> _WORK TO BE COMPLETED_
Let the answer be the lines from the one with "Image resolution: width=1520" to the end of the entries, copied exactly with both boundary lines kept.

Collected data
Content starts

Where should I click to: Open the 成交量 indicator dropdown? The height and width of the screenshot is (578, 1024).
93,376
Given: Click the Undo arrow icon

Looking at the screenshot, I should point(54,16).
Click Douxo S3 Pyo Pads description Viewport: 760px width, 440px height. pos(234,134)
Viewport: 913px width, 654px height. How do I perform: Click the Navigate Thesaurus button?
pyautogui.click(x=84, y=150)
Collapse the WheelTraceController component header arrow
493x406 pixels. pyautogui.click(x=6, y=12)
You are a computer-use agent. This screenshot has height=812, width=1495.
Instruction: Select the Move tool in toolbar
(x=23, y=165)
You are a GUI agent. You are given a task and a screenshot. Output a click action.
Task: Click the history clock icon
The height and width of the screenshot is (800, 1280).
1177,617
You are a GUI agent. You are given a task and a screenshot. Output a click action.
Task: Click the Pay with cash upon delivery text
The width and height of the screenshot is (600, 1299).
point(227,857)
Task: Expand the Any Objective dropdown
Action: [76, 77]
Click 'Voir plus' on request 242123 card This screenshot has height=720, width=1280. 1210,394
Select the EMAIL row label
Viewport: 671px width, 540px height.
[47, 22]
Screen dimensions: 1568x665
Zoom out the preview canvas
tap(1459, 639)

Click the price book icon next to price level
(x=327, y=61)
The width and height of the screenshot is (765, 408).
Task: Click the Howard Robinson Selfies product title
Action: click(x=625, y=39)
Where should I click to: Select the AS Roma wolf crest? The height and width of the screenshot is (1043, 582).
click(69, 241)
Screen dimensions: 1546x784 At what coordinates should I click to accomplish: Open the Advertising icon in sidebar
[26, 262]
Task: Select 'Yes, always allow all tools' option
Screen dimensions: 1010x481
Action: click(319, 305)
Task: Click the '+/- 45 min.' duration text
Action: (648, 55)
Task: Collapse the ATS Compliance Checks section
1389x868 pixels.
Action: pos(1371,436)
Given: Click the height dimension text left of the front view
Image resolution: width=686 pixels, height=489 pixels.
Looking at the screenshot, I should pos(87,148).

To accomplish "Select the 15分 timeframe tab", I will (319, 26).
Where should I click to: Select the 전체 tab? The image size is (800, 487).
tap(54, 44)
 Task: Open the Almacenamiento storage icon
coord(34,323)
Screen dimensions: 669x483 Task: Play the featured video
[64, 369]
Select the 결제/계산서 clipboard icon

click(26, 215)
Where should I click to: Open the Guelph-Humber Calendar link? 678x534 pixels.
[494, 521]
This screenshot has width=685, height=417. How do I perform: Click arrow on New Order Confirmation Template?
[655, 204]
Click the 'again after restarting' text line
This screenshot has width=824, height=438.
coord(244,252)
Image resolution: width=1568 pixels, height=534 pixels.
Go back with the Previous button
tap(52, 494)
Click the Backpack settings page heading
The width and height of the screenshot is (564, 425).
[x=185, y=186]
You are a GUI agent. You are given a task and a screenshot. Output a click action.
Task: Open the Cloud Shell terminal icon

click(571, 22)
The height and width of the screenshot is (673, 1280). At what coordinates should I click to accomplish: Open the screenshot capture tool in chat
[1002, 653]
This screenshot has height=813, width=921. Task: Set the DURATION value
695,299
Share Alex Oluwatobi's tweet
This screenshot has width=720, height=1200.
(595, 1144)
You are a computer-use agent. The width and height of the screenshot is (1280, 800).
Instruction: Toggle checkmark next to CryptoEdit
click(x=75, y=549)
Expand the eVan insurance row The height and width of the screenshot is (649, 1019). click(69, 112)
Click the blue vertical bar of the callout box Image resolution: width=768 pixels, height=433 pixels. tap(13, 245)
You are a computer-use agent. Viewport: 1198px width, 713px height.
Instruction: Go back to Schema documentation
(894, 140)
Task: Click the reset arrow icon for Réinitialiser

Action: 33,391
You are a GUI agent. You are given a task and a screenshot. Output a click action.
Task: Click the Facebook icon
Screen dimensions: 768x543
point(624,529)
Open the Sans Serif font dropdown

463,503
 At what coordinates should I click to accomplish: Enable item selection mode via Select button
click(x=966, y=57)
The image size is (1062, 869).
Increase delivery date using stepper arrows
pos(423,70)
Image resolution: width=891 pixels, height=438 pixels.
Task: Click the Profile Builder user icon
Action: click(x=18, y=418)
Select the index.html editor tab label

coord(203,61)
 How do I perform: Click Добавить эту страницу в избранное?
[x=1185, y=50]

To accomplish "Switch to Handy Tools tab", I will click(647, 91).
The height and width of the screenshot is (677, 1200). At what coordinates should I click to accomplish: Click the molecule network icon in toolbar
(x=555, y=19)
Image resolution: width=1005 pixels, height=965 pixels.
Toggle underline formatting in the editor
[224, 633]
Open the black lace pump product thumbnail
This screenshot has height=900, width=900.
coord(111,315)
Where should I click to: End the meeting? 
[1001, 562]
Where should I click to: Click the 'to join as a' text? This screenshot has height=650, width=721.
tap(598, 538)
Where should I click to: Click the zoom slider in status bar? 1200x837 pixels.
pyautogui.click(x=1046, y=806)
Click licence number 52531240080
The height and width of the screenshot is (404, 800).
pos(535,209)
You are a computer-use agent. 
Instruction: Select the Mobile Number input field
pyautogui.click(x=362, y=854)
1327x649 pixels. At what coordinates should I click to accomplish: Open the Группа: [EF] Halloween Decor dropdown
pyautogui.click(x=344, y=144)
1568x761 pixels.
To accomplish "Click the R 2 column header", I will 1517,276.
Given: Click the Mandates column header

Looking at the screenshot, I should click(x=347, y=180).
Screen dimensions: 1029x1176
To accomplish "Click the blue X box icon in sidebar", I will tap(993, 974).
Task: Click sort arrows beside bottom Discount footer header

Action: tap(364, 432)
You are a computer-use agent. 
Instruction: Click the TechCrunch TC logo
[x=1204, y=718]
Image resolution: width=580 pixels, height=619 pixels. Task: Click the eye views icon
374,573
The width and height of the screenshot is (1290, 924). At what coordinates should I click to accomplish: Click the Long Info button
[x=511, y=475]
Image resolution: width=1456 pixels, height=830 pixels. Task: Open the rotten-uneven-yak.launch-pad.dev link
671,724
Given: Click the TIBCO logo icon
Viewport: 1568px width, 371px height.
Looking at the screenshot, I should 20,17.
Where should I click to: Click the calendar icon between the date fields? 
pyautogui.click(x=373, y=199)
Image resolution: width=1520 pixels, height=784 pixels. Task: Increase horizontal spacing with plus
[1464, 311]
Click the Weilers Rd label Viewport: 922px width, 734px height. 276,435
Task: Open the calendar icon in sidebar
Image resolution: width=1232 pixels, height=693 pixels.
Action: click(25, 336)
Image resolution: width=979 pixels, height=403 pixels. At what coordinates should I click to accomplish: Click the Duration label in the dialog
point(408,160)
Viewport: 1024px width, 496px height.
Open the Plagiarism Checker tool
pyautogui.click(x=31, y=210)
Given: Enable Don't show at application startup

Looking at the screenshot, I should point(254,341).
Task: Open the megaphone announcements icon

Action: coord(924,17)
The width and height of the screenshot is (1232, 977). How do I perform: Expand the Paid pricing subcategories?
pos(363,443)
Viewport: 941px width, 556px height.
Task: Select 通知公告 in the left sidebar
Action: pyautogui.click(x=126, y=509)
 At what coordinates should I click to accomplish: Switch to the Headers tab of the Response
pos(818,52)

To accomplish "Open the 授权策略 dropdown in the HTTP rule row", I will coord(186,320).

Content ends

> _OUTPUT OF THE TASK_
Image resolution: width=1520 pixels, height=784 pixels. Task: Increase horizontal spacing with plus
[1464, 311]
Click the Weilers Rd label Viewport: 922px width, 734px height. 276,435
Task: Open the calendar icon in sidebar
Image resolution: width=1232 pixels, height=693 pixels.
Action: click(25, 336)
Image resolution: width=979 pixels, height=403 pixels. At what coordinates should I click to accomplish: Click the Duration label in the dialog
point(408,160)
Viewport: 1024px width, 496px height.
Open the Plagiarism Checker tool
pyautogui.click(x=31, y=210)
Given: Enable Don't show at application startup

Looking at the screenshot, I should point(254,341).
Task: Open the megaphone announcements icon

Action: coord(924,17)
The width and height of the screenshot is (1232, 977). How do I perform: Expand the Paid pricing subcategories?
pos(363,443)
Viewport: 941px width, 556px height.
Task: Select 通知公告 in the left sidebar
Action: pyautogui.click(x=126, y=509)
 At what coordinates should I click to accomplish: Switch to the Headers tab of the Response
pos(818,52)

To accomplish "Open the 授权策略 dropdown in the HTTP rule row", I will coord(186,320).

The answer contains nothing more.